# Naive Bayesian Classification of parasite data

Classification is the task where, knowing some values or measurements of a thing, we decide which category we should put this thing into. People that are more serious about their nomenclature than I am would talk about labels, instances, and features. Since I am updating my lecture notes on the technique, I will share an explanation and an example using parasite data.

During my Master’s, I worked on the morphometry of fish parasites from the Monopisthocotylea subclass. The way to identify most of these species is to put them into the microscope, look very closely as the few solid parts of the hooks (used to attached to the gills or skin) and reproductive organs, and in some cases, take measures of the solid parts to compare against reference measurements.

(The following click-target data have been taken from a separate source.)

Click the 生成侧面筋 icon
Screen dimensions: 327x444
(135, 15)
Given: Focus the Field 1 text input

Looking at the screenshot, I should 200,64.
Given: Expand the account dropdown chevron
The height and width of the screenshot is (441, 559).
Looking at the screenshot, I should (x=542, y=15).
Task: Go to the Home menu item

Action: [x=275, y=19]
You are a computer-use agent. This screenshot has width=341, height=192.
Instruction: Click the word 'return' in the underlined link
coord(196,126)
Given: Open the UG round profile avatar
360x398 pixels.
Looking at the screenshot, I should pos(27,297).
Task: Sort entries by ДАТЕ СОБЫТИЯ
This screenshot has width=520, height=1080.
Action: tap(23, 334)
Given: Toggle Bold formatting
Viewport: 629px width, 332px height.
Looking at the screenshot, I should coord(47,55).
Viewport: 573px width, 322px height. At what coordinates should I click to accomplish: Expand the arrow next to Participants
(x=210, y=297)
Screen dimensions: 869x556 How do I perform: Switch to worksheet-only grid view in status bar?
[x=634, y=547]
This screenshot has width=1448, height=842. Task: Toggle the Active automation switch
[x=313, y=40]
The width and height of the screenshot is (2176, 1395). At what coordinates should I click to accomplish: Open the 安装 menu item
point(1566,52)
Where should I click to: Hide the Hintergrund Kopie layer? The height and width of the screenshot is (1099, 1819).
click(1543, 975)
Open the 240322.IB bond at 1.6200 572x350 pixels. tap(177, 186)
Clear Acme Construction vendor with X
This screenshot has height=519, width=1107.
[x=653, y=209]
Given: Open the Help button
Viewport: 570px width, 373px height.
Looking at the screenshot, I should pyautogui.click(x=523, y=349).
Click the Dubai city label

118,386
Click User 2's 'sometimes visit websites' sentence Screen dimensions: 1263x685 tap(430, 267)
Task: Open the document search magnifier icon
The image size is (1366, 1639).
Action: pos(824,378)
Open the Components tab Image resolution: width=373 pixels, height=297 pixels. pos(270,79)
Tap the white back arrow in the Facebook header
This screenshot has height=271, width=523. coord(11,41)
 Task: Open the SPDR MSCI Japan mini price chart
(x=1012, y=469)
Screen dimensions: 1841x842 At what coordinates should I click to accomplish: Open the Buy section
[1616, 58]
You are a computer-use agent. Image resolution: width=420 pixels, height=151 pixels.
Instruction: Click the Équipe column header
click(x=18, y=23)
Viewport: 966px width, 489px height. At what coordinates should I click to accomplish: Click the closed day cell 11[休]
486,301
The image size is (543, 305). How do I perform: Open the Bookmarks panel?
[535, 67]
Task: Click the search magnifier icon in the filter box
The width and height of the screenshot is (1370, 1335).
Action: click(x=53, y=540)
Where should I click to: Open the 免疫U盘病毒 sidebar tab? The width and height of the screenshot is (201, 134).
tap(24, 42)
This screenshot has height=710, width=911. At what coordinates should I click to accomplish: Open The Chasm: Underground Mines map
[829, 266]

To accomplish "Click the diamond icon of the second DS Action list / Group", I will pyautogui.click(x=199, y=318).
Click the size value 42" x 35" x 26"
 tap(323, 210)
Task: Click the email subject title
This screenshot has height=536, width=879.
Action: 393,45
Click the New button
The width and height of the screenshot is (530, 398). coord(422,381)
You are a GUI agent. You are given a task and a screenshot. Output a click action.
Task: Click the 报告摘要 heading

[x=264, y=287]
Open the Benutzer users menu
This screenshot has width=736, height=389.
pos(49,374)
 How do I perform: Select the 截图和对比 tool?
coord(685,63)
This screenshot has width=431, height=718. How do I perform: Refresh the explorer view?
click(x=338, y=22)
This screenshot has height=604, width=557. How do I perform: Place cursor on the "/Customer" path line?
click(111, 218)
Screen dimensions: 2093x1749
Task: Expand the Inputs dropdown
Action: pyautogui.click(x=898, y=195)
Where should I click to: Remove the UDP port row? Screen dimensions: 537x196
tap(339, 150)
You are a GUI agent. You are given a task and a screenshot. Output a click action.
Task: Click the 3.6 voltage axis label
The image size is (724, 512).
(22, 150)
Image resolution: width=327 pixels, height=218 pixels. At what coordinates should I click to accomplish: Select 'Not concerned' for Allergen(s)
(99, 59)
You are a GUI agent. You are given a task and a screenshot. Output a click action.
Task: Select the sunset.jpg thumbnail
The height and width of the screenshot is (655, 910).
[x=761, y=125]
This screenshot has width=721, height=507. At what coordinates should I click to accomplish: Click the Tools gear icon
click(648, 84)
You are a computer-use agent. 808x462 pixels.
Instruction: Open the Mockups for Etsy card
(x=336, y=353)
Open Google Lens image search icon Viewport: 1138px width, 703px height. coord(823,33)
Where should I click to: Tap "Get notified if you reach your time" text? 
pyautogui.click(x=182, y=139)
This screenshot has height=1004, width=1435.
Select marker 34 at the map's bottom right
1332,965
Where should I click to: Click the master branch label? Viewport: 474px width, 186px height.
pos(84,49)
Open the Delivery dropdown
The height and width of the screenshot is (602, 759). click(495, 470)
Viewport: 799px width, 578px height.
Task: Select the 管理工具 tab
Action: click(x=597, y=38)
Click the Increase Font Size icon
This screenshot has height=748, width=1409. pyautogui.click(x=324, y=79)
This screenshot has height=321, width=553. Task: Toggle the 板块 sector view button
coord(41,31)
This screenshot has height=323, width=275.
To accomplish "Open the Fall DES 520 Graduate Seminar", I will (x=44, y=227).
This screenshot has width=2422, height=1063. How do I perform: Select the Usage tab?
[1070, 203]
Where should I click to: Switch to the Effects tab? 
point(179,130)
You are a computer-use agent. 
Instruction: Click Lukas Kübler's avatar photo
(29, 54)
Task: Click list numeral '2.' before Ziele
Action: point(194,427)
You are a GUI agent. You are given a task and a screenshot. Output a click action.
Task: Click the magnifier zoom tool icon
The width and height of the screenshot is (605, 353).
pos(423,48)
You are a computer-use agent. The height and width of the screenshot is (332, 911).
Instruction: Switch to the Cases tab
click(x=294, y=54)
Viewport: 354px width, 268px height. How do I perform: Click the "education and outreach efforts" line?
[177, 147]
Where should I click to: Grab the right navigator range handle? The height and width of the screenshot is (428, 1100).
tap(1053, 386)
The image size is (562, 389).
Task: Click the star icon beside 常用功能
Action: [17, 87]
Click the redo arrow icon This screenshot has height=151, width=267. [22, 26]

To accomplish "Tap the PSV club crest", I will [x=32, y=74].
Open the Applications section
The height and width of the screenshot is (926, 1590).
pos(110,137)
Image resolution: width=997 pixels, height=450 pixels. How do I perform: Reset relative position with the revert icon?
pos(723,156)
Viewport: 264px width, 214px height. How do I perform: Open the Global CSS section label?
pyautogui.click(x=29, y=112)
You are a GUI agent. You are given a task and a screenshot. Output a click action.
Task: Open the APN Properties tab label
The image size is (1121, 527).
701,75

This is what we can call a
“classification” task. Given information about a sample (a parasite), we want to
find the category (the species) to which it belongs. Naive Bayesian classifiers
(NBC, which I’ll use both for the classifiers themselves and for the method) use
some assumptions to simplify the data structure to provide a prediction about
the most likely class. The name of the method gives all the information we need.
It is naive (but it’s ok, because data are unreasonably effective @HaleNorv09
anyways), because it makes simplications and assumptions. It is Bayesian (but
not *that* much Bayesian), because it relies on conditional probabilities. And
it does classification. **Let’s dig in**.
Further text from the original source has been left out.